[INFORMATION Boundary: Start]
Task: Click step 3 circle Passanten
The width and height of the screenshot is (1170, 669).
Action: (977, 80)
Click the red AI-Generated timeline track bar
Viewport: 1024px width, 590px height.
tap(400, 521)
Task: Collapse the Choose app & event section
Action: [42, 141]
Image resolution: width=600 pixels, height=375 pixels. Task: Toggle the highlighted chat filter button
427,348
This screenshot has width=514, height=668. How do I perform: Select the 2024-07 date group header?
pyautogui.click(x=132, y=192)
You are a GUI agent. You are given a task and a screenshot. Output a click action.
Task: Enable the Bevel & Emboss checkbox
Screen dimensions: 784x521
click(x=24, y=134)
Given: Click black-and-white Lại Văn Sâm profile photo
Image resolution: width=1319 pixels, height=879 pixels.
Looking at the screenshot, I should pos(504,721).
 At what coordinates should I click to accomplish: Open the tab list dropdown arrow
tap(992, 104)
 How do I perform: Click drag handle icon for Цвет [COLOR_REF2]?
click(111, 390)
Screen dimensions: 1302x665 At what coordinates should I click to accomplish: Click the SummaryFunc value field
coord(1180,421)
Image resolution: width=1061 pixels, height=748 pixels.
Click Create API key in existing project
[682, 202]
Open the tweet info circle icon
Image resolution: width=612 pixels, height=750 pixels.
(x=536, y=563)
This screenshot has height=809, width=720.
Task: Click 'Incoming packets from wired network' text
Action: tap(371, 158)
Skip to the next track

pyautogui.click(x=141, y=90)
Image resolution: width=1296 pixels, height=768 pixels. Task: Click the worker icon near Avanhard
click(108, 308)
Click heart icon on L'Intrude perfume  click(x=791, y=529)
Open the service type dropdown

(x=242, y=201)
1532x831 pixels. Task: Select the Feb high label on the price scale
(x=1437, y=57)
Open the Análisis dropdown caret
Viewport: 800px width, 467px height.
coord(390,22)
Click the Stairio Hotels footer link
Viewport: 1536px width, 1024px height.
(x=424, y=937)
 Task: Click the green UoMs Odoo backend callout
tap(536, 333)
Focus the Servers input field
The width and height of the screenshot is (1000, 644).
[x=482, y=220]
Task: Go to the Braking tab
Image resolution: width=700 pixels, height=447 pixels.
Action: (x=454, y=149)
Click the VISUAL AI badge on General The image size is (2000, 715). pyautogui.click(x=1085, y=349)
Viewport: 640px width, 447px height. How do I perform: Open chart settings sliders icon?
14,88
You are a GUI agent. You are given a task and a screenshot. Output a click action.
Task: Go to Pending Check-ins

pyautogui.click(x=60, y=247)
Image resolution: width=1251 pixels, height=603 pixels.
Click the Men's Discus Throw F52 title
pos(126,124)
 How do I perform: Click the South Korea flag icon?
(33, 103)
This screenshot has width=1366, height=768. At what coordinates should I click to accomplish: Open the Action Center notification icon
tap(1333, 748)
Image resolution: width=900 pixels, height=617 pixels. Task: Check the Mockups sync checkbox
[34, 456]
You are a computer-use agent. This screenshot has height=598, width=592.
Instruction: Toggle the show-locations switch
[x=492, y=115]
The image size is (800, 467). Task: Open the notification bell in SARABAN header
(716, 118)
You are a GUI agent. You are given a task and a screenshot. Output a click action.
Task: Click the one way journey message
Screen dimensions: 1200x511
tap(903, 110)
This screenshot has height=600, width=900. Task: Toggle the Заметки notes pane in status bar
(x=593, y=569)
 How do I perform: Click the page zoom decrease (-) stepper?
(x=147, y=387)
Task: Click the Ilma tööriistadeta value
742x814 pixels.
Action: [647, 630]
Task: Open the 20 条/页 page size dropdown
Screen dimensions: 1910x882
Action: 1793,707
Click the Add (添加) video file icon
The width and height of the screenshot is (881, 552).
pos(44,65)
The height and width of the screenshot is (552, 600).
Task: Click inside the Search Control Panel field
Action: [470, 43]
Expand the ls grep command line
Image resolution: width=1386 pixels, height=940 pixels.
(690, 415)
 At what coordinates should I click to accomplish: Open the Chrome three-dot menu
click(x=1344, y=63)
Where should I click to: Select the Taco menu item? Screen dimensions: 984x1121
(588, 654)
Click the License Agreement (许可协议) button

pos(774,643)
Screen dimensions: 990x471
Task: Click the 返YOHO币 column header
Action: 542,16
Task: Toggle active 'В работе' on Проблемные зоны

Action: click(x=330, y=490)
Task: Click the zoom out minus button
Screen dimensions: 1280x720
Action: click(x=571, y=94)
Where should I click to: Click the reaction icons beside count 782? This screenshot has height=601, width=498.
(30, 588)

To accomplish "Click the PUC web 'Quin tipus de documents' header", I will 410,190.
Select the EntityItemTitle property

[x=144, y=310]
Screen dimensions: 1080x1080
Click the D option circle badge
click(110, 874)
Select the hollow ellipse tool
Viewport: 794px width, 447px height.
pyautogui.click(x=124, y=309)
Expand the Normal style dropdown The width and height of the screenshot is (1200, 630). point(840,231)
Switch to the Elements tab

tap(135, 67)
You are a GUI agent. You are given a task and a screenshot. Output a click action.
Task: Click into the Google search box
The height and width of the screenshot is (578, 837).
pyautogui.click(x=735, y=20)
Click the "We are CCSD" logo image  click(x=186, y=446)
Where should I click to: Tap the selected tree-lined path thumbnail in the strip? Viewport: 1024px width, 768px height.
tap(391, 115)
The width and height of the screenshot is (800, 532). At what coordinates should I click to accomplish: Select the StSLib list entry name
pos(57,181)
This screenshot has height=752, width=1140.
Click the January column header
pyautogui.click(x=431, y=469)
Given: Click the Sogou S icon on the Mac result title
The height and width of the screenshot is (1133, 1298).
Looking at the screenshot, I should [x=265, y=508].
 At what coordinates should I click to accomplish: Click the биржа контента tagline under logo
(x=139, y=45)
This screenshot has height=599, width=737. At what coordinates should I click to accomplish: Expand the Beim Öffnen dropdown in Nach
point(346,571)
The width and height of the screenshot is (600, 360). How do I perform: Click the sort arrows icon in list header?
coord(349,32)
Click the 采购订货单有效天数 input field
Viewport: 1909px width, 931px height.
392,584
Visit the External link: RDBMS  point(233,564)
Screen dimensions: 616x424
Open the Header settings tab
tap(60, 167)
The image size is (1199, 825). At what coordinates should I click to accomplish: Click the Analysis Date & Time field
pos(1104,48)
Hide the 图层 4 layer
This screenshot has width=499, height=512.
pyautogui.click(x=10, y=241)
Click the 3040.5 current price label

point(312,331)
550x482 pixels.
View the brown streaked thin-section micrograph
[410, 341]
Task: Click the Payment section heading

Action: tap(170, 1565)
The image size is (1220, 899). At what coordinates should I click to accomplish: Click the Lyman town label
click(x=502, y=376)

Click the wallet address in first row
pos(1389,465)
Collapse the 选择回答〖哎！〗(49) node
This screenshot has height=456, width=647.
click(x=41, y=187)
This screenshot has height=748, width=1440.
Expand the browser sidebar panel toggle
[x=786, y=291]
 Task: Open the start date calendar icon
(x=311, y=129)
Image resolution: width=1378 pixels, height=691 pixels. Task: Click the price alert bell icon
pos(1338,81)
[INFORMATION Boundary: End]
WORK REQUIRED:
Reproduce all of the records exactly.

SOLUTION FOR THIS TASK:
Task: Click step 3 circle Passanten
The width and height of the screenshot is (1170, 669).
Action: (977, 80)
Click the red AI-Generated timeline track bar
Viewport: 1024px width, 590px height.
tap(400, 521)
Task: Collapse the Choose app & event section
Action: [42, 141]
Image resolution: width=600 pixels, height=375 pixels. Task: Toggle the highlighted chat filter button
427,348
This screenshot has width=514, height=668. How do I perform: Select the 2024-07 date group header?
pyautogui.click(x=132, y=192)
You are a GUI agent. You are given a task and a screenshot. Output a click action.
Task: Enable the Bevel & Emboss checkbox
Screen dimensions: 784x521
click(x=24, y=134)
Given: Click black-and-white Lại Văn Sâm profile photo
Image resolution: width=1319 pixels, height=879 pixels.
Looking at the screenshot, I should pos(504,721).
 At what coordinates should I click to accomplish: Open the tab list dropdown arrow
tap(992, 104)
 How do I perform: Click drag handle icon for Цвет [COLOR_REF2]?
click(111, 390)
Screen dimensions: 1302x665 At what coordinates should I click to accomplish: Click the SummaryFunc value field
coord(1180,421)
Image resolution: width=1061 pixels, height=748 pixels.
Click Create API key in existing project
[682, 202]
Open the tweet info circle icon
Image resolution: width=612 pixels, height=750 pixels.
(x=536, y=563)
This screenshot has height=809, width=720.
Task: Click 'Incoming packets from wired network' text
Action: tap(371, 158)
Skip to the next track

pyautogui.click(x=141, y=90)
Image resolution: width=1296 pixels, height=768 pixels. Task: Click the worker icon near Avanhard
click(108, 308)
Click heart icon on L'Intrude perfume  click(x=791, y=529)
Open the service type dropdown

(x=242, y=201)
1532x831 pixels. Task: Select the Feb high label on the price scale
(x=1437, y=57)
Open the Análisis dropdown caret
Viewport: 800px width, 467px height.
coord(390,22)
Click the Stairio Hotels footer link
Viewport: 1536px width, 1024px height.
(x=424, y=937)
 Task: Click the green UoMs Odoo backend callout
tap(536, 333)
Focus the Servers input field
The width and height of the screenshot is (1000, 644).
[x=482, y=220]
Task: Go to the Braking tab
Image resolution: width=700 pixels, height=447 pixels.
Action: (x=454, y=149)
Click the VISUAL AI badge on General The image size is (2000, 715). pyautogui.click(x=1085, y=349)
Viewport: 640px width, 447px height. How do I perform: Open chart settings sliders icon?
14,88
You are a GUI agent. You are given a task and a screenshot. Output a click action.
Task: Go to Pending Check-ins

pyautogui.click(x=60, y=247)
Image resolution: width=1251 pixels, height=603 pixels.
Click the Men's Discus Throw F52 title
pos(126,124)
 How do I perform: Click the South Korea flag icon?
(33, 103)
This screenshot has width=1366, height=768. At what coordinates should I click to accomplish: Open the Action Center notification icon
tap(1333, 748)
Image resolution: width=900 pixels, height=617 pixels. Task: Check the Mockups sync checkbox
[34, 456]
You are a computer-use agent. This screenshot has height=598, width=592.
Instruction: Toggle the show-locations switch
[x=492, y=115]
The image size is (800, 467). Task: Open the notification bell in SARABAN header
(716, 118)
You are a GUI agent. You are given a task and a screenshot. Output a click action.
Task: Click the one way journey message
Screen dimensions: 1200x511
tap(903, 110)
This screenshot has height=600, width=900. Task: Toggle the Заметки notes pane in status bar
(x=593, y=569)
 How do I perform: Click the page zoom decrease (-) stepper?
(x=147, y=387)
Task: Click the Ilma tööriistadeta value
742x814 pixels.
Action: [647, 630]
Task: Open the 20 条/页 page size dropdown
Screen dimensions: 1910x882
Action: 1793,707
Click the Add (添加) video file icon
The width and height of the screenshot is (881, 552).
pos(44,65)
The height and width of the screenshot is (552, 600).
Task: Click inside the Search Control Panel field
Action: [470, 43]
Expand the ls grep command line
Image resolution: width=1386 pixels, height=940 pixels.
(690, 415)
 At what coordinates should I click to accomplish: Open the Chrome three-dot menu
click(x=1344, y=63)
Where should I click to: Select the Taco menu item? Screen dimensions: 984x1121
(588, 654)
Click the License Agreement (许可协议) button

pos(774,643)
Screen dimensions: 990x471
Task: Click the 返YOHO币 column header
Action: 542,16
Task: Toggle active 'В работе' on Проблемные зоны

Action: click(x=330, y=490)
Task: Click the zoom out minus button
Screen dimensions: 1280x720
Action: click(x=571, y=94)
Where should I click to: Click the reaction icons beside count 782? This screenshot has height=601, width=498.
(30, 588)

To accomplish "Click the PUC web 'Quin tipus de documents' header", I will 410,190.
Select the EntityItemTitle property

[x=144, y=310]
Screen dimensions: 1080x1080
Click the D option circle badge
click(110, 874)
Select the hollow ellipse tool
Viewport: 794px width, 447px height.
pyautogui.click(x=124, y=309)
Expand the Normal style dropdown The width and height of the screenshot is (1200, 630). point(840,231)
Switch to the Elements tab

tap(135, 67)
You are a GUI agent. You are given a task and a screenshot. Output a click action.
Task: Click into the Google search box
The height and width of the screenshot is (578, 837).
pyautogui.click(x=735, y=20)
Click the "We are CCSD" logo image  click(x=186, y=446)
Where should I click to: Tap the selected tree-lined path thumbnail in the strip? Viewport: 1024px width, 768px height.
tap(391, 115)
The width and height of the screenshot is (800, 532). At what coordinates should I click to accomplish: Select the StSLib list entry name
pos(57,181)
This screenshot has height=752, width=1140.
Click the January column header
pyautogui.click(x=431, y=469)
Given: Click the Sogou S icon on the Mac result title
The height and width of the screenshot is (1133, 1298).
Looking at the screenshot, I should [x=265, y=508].
 At what coordinates should I click to accomplish: Click the биржа контента tagline under logo
(x=139, y=45)
This screenshot has height=599, width=737. At what coordinates should I click to accomplish: Expand the Beim Öffnen dropdown in Nach
point(346,571)
The width and height of the screenshot is (600, 360). How do I perform: Click the sort arrows icon in list header?
coord(349,32)
Click the 采购订货单有效天数 input field
Viewport: 1909px width, 931px height.
392,584
Visit the External link: RDBMS  point(233,564)
Screen dimensions: 616x424
Open the Header settings tab
tap(60, 167)
The image size is (1199, 825). At what coordinates should I click to accomplish: Click the Analysis Date & Time field
pos(1104,48)
Hide the 图层 4 layer
This screenshot has width=499, height=512.
pyautogui.click(x=10, y=241)
Click the 3040.5 current price label

point(312,331)
550x482 pixels.
View the brown streaked thin-section micrograph
[410, 341]
Task: Click the Payment section heading

Action: tap(170, 1565)
The image size is (1220, 899). At what coordinates should I click to accomplish: Click the Lyman town label
click(x=502, y=376)

Click the wallet address in first row
pos(1389,465)
Collapse the 选择回答〖哎！〗(49) node
This screenshot has height=456, width=647.
click(x=41, y=187)
This screenshot has height=748, width=1440.
Expand the browser sidebar panel toggle
[x=786, y=291]
 Task: Open the start date calendar icon
(x=311, y=129)
Image resolution: width=1378 pixels, height=691 pixels. Task: Click the price alert bell icon
pos(1338,81)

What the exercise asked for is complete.